(Saved entries)
****
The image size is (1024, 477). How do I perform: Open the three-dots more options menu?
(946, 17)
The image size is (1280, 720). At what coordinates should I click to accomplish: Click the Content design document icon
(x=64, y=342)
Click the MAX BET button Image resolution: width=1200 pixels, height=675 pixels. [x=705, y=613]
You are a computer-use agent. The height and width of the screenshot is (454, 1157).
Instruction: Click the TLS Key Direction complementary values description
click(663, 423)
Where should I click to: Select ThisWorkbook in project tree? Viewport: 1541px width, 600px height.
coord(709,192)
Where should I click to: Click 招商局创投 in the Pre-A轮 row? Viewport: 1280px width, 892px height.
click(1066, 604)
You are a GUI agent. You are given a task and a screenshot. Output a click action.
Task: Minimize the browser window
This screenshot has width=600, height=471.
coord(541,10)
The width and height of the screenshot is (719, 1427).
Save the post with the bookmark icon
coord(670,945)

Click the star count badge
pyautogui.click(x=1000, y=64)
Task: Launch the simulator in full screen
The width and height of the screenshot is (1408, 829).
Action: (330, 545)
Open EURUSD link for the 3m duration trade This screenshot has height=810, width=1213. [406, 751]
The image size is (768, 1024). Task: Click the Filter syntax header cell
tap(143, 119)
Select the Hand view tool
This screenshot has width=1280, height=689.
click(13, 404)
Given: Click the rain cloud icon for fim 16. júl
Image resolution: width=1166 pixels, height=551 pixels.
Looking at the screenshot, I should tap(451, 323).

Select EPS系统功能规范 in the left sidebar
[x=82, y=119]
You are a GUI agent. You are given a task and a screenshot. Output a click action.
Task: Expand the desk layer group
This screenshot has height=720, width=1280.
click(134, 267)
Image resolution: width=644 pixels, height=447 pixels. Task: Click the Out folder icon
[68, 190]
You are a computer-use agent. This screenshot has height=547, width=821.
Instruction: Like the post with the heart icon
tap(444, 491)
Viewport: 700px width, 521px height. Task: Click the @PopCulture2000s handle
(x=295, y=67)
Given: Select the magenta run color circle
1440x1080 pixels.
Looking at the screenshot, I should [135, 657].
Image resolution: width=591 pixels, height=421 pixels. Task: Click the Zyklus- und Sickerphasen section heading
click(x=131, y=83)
****
An identical copy of the entries above is the expected result.

The image size is (1024, 477). How do I perform: Open the three-dots more options menu?
(946, 17)
The image size is (1280, 720). At what coordinates should I click to accomplish: Click the Content design document icon
(x=64, y=342)
Click the MAX BET button Image resolution: width=1200 pixels, height=675 pixels. [x=705, y=613]
You are a computer-use agent. The height and width of the screenshot is (454, 1157).
Instruction: Click the TLS Key Direction complementary values description
click(663, 423)
Where should I click to: Select ThisWorkbook in project tree? Viewport: 1541px width, 600px height.
coord(709,192)
Where should I click to: Click 招商局创投 in the Pre-A轮 row? Viewport: 1280px width, 892px height.
click(1066, 604)
You are a GUI agent. You are given a task and a screenshot. Output a click action.
Task: Minimize the browser window
This screenshot has width=600, height=471.
coord(541,10)
The width and height of the screenshot is (719, 1427).
Save the post with the bookmark icon
coord(670,945)

Click the star count badge
pyautogui.click(x=1000, y=64)
Task: Launch the simulator in full screen
The width and height of the screenshot is (1408, 829).
Action: (330, 545)
Open EURUSD link for the 3m duration trade This screenshot has height=810, width=1213. [406, 751]
The image size is (768, 1024). Task: Click the Filter syntax header cell
tap(143, 119)
Select the Hand view tool
This screenshot has width=1280, height=689.
click(13, 404)
Given: Click the rain cloud icon for fim 16. júl
Image resolution: width=1166 pixels, height=551 pixels.
Looking at the screenshot, I should tap(451, 323).

Select EPS系统功能规范 in the left sidebar
[x=82, y=119]
You are a GUI agent. You are given a task and a screenshot. Output a click action.
Task: Expand the desk layer group
This screenshot has height=720, width=1280.
click(134, 267)
Image resolution: width=644 pixels, height=447 pixels. Task: Click the Out folder icon
[68, 190]
You are a computer-use agent. This screenshot has height=547, width=821.
Instruction: Like the post with the heart icon
tap(444, 491)
Viewport: 700px width, 521px height. Task: Click the @PopCulture2000s handle
(x=295, y=67)
Given: Select the magenta run color circle
1440x1080 pixels.
Looking at the screenshot, I should [135, 657].
Image resolution: width=591 pixels, height=421 pixels. Task: Click the Zyklus- und Sickerphasen section heading
click(x=131, y=83)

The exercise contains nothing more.